Source text:
▬▬▬▬▬▬▬▬▬▬

I'm not in the field, so I'll naively ask: Is the US government, or any government for that matter, doing anything about it?



Energy production is one of the purest of the wealth producers. If the energy producer can't break even on their own strength, then needing government subsidy (especially indefinitely) is all but a mathematical proof that the subsidized energy production method is a net loss to society as a whole; were it not, they would be profitable and not need the subsidy. See also corn-based ethanol.

Yes, I am aware of subsidizing R&D but that has diminishing returns too, and given the amount already poured in around the world and the rather dismal returns, I'm underwhelmed by the proposition that pouring even more in will turn things around. You can always claim that if you just keep pouring the money in it'll all turn around; it's a null argument when it comes down to it. (We'd almost certainly be better off pouring equal funds into getting nuclear going instead.)


Energy production is one of the purest of the wealth producers.

Extractive energy production where you can dump negative externalities onto the public or hide your subsidy in a part of the budget that is not directly traceable to you (e.g. Marines in Iraq and destroyers in the straits of Hormuz) is surely one of the purest wealth producers, but if forced to actually compete on its own the equations would look a bit different...


It would still be radically net positive. Oil is a stonking great deal; you put in one joule and get something like 10 to 30 back. (Note how I phrased that in energy terms this time, that's an important point.) You can't actually subsidize something of that size to profitability, because the energy industry is on of the bases of the economy; if oil is a net loss, the whole edifice comes crumbling down regardless of what you do. You can't subsidize the oil industry into net energy profitability with wealth taxed away from dry cleaners and accountants, and it doesn't matter what games you play with dollars if you aren't making a true net energy profit at the base of the economic structure.

▬▬▬▬▬▬▬▬▬▬

Data provided:

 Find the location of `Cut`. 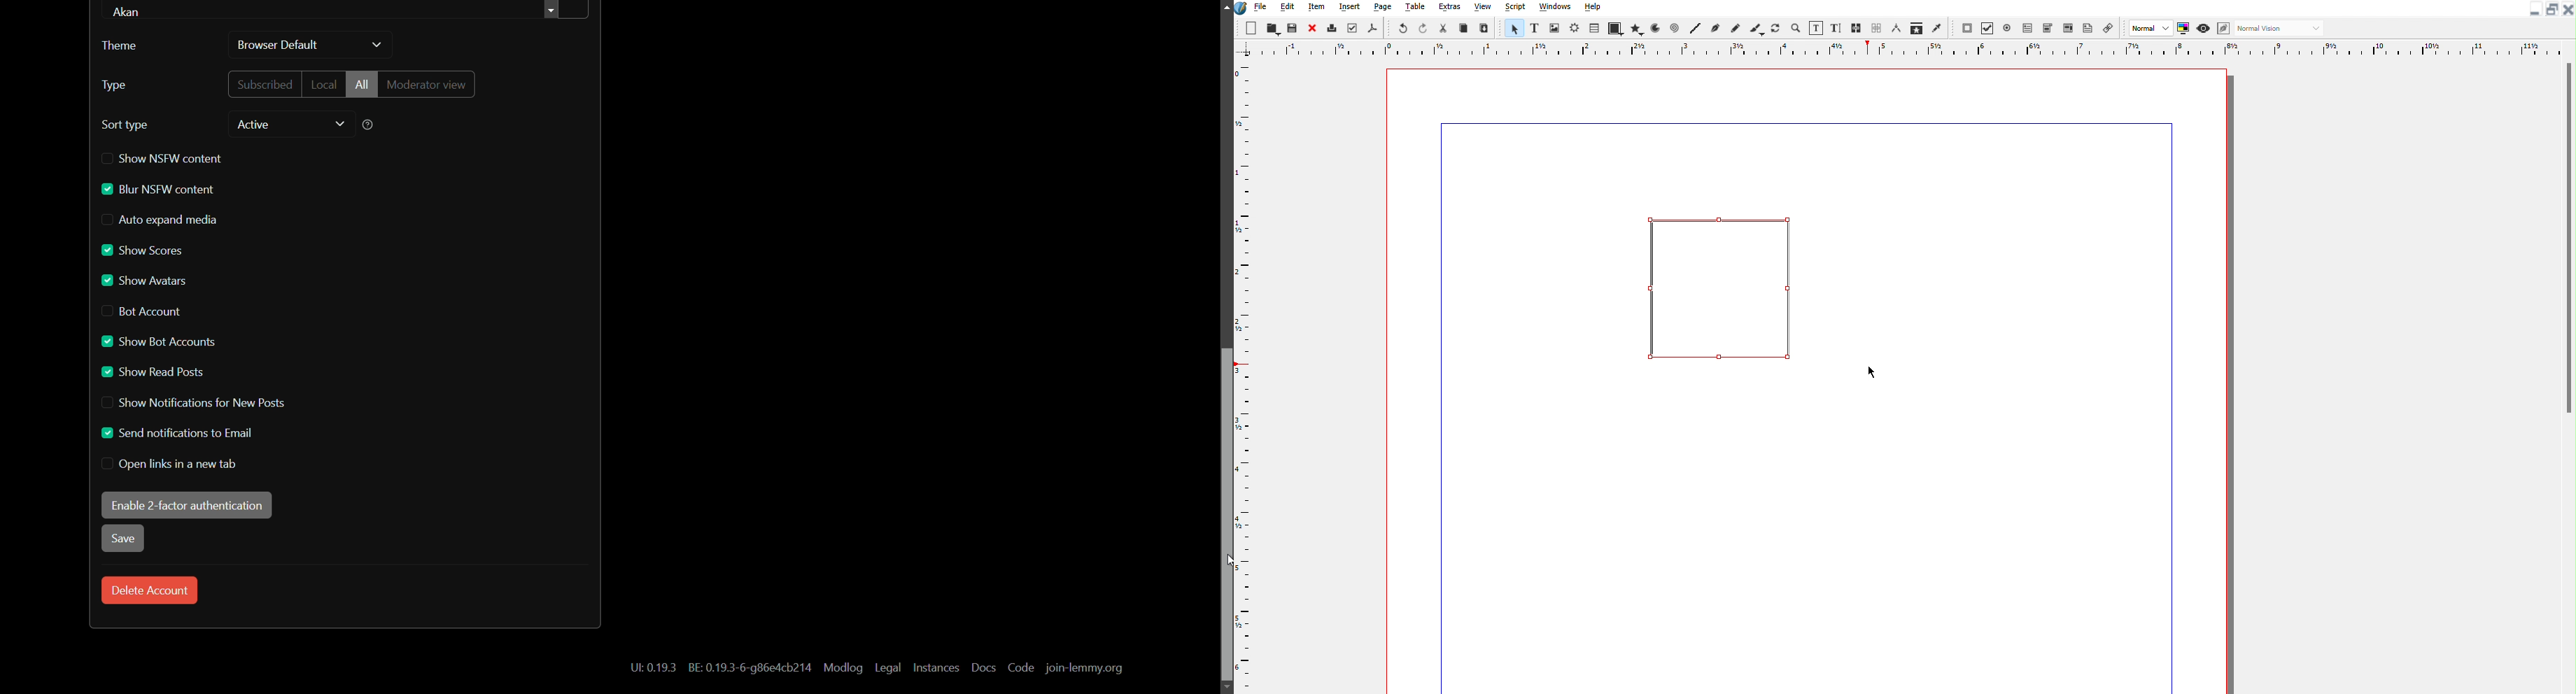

▬▬▬▬▬▬▬▬▬▬

Written tasks:
(A) In the energy subsidy discussion, condense the paragraph that begins "It would still be radically net positive" into a few brief bullet points that keep its main facts.
(B) Pick up the energy subsidy discussion after its final paragraph and extend it with another reply in the same argumentative tone.

Answers to the exercises:
(A)
- Oil remains strongly net positive: one joule put in returns roughly 10 to 30, measured in energy terms.
- Energy is one of the bases of the economy, so something that size cannot be subsidized into profitability.
- If oil were a net energy loss, the whole economy would collapse no matter what was done.
- Wealth taxed from dry cleaners and accountants cannot make the oil industry a net energy producer, and dollar games are irrelevant without a true net energy profit at the base of the economy.

(B)
Wind and solar both generally barely break even or barely above if you take a full accounting of their energy inputs and costs, biofuels are often a net loss (depends on the crop, but I think the balance of the argument has corn ethanol as a net loss, cane sugar seems to be a net gain, but...), and the problem is they're competing with things that easily get tens of times of returns on energy expended with the fossil fuels and nuclear power.

One of the things you rarely see correctly computed is what it would truly take to power our entire society with renewable energy, including the sudden new energy expenditures necessary to keep our purely-renewable infrastructure maintained with replacement gear. As the net energy benefit of the average piece of gear approaches 1x, the necessary expenditures approach infinity. Replacing 10-25x sources with 1.5-3x sources requires yet again far more resources than the naive multiplications and divisions would imply, if you don't make the mistake of assuming free infrastructure that never decays, or one-time-cost infrastructure that never decays.

(Incidentally, this is why cheap solar, in the sense of truly cheaper without government subsidy solar, is exciting. A solar panel that can make back 5-10x the expenditure to make and install it, and isn't a massive expenditure of metal and glass and silicon is a big deal, it makes things practical that weren't before. Or a solar installation consisting of lots of cheap reflectors concentrating the energy on a centralized station. I still think we might be able to go both net positive and practical on solar. Wind I'm less optimistic about, it's difficult to see what we can cut out of our wind generators and still have wind generators the way we can cut down on the mass/energy footprint of a solar installation with clever engineering. In the limiting case, a reflector is a sheet of foil and an amortized central station; a wind generator is an entire wind generator.)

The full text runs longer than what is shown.